= New Family Organization =

The New Family Organization was founded in 1998 in Tel Aviv, Israel, by advocate Irit Rosenblum and a group of attorneys to advocate equal family rights for all and to promote the rights of families who don't meet the de facto definition of family in Israel: a man and a woman married according to religious law. New Family Organization is Israel's leading family rights advocates and triggered precedents for legal equality for women, common-law, same-sex and interfaith families.

Rights promoted by New Family Organization include the right to live in a recognized partnership (marriage or common-law), to have children (through natural conception, adoption or via reproductive technologies), to will and inherit assets, and to dissolve a partnership, without discrimination based on faith, nationality, sexual orientation, or status.

==Founding==
New Family Organization was established by Irit Rosenblum, an Israeli advocate and legal innovator. Rosenblum advocates a human right to establish a family regardless of gender, religion, nationality, sexual orientation and legal status. Rosenblum is an outspoken proponent of common-law partnership over legal marriage and for the right to use assisted reproductive technologies.

Rosenblum is a member of the Israeli Bar Association and served as a presiding judge in the police disciplinary court.

Through her work with New Family, she has challenged Israeli family law. This included gaining recognition for same-sex families, issuing common-law marriage IDs which are recognized in official government bodies, the Biological Will Initiative, and promoting parenthood through reproductive technologies

== Constituency ==
New Family's constituency includes people who are vulnerable to infringements on rights due to family status, such as people who can not legally marry in Israel, immigrants, interfaith and bi-national families, common-law couples, single parents, same-sex couples, people whose family status disadvantages them for adoption or for reproductive services, foreign citizens, refugees, religiously ‘forbidden’ unions, people deemed ‘ineligible’ for marriage by religious law, children deemed ‘illegitimate’ by religious law, people who do not meet the religious definition of any faith, or meet the definition of two faiths, and more.

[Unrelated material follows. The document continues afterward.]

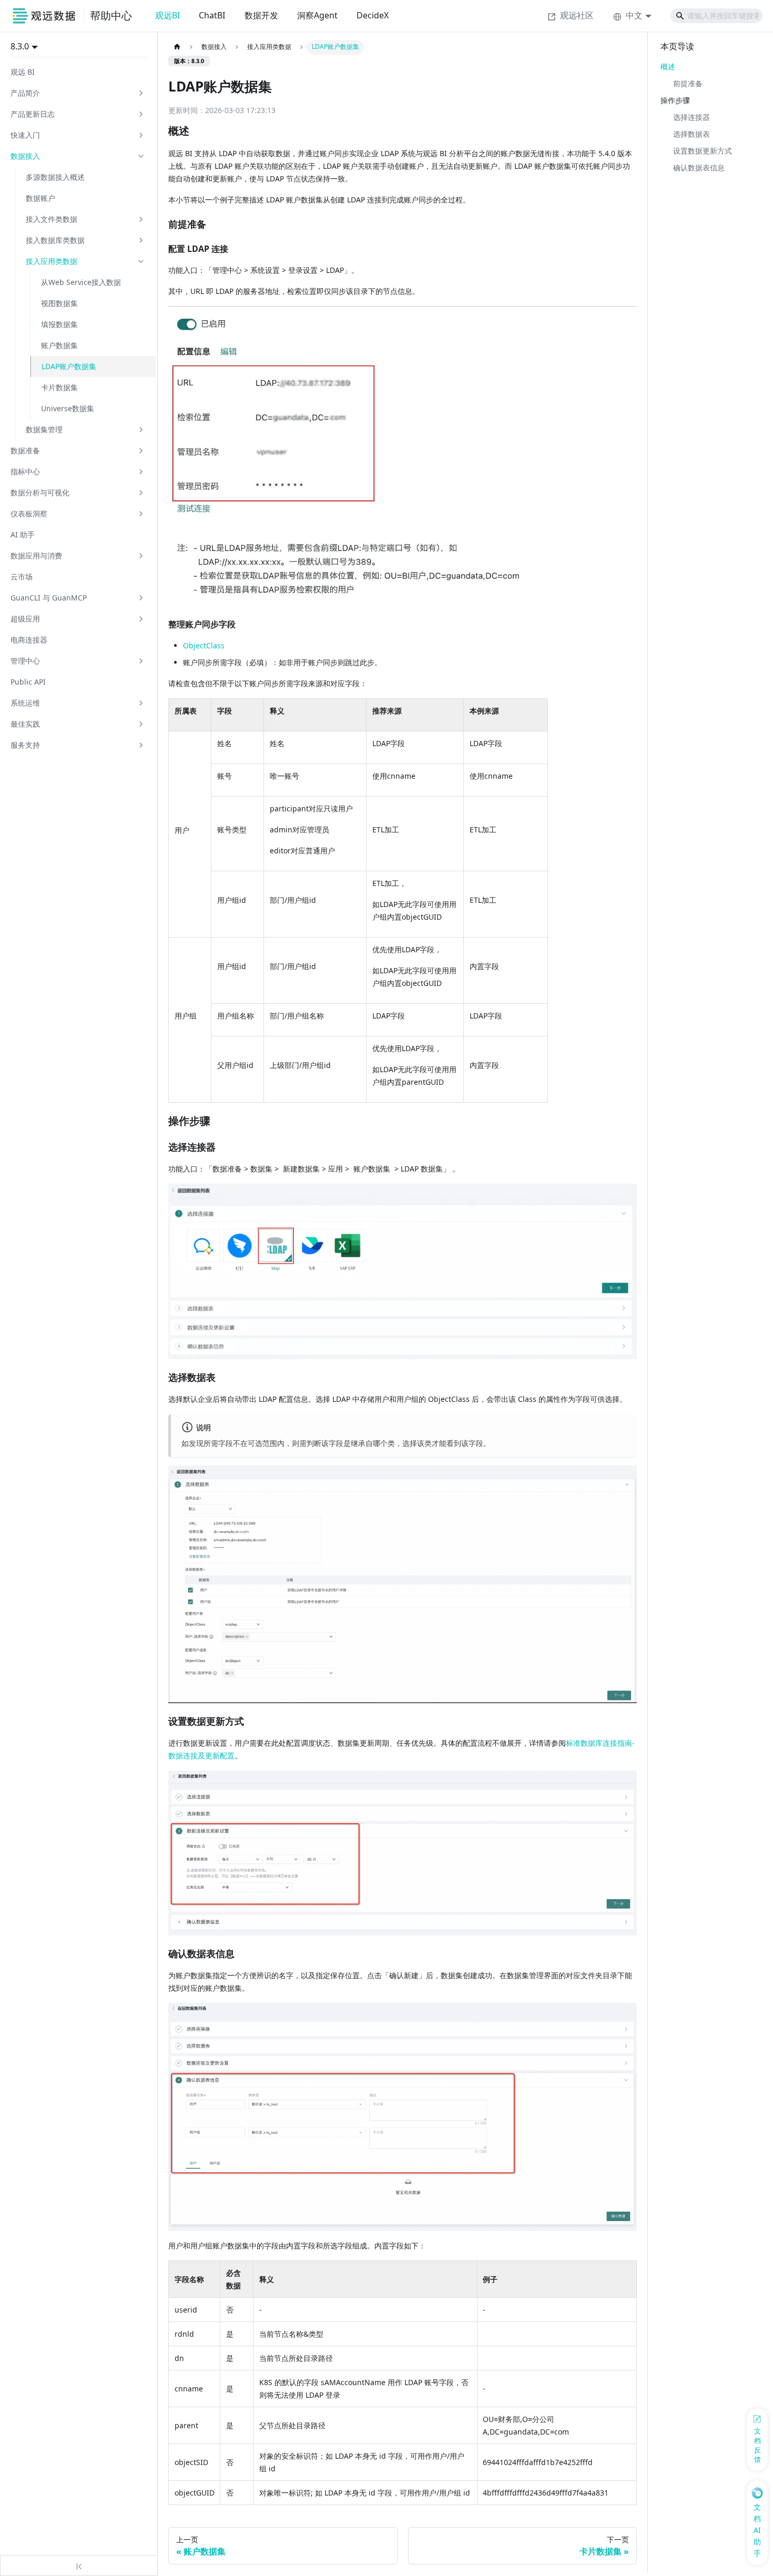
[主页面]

Rights promoted by New Family include the right to marry, to have children, to access adoption services and reproductive technology, register children and spouses, to bequeath and inherit assets and to dissolve a partnership without discrimination based on faith, origin, nationality, sexual orientation, or status.

== Legal Innovations ==
A central aspect of New Family's work is innovating legal solutions that circumvent or mitigate infringements on rights in marriage and divorce by creating civil alternatives to religious authorities who have exclusive jurisdiction over family status in Israel. New Family pioneered contractual marriage and Domestic Partnership Cards, which confer legal status and rights equal to married couples on couples that cannot legally marry or do not wish to marry according to the required orthodox religious rites. Domestic Partnership Cards have been issued to thousands of couples and recognized by government authorities.

== Biological Wills ==
New Family promotes a new legal concept of biological wills which specify whether or not an individual's reproductive material may be used after their death, who may use it, how long it may be preserved, how many children may be created with it, and legal status of any resulting children. Biological wills apply property law to biological matter and assume that human reproductive material is property that can be willed and inherited like other assets. Biological wills ensure that a person's wishes for a biological legacy are legally binding. New Family founded the world's only Biological Will Bank, and is the only known organization drafting and storing biological wills.

In the landmark 2006 Keivan Cohen case, the parents of a 20-year-old soldier killed in action won the right to use the sperm retrieved after his death for posthumous reproduction after proving in court that it was his explicit wish to father children. The case, which was reported in media from around the world, was unique, both because Cohen had not left his wish in writing, and because the woman that would carry his child was not known to him during lifetime. Since then, court attitude in Israel has been changed to require written consent for posthumous reproduction.

== Activities ==
The New Family Organization runs a family rights information hotline, provides legal consultation and aid, litigates legal precedents in family rights, advocates legislation and policy for equal rights for all families, publishes family rights guidebooks, conducts research and data analysis, raises public consciousness of family rights, and more.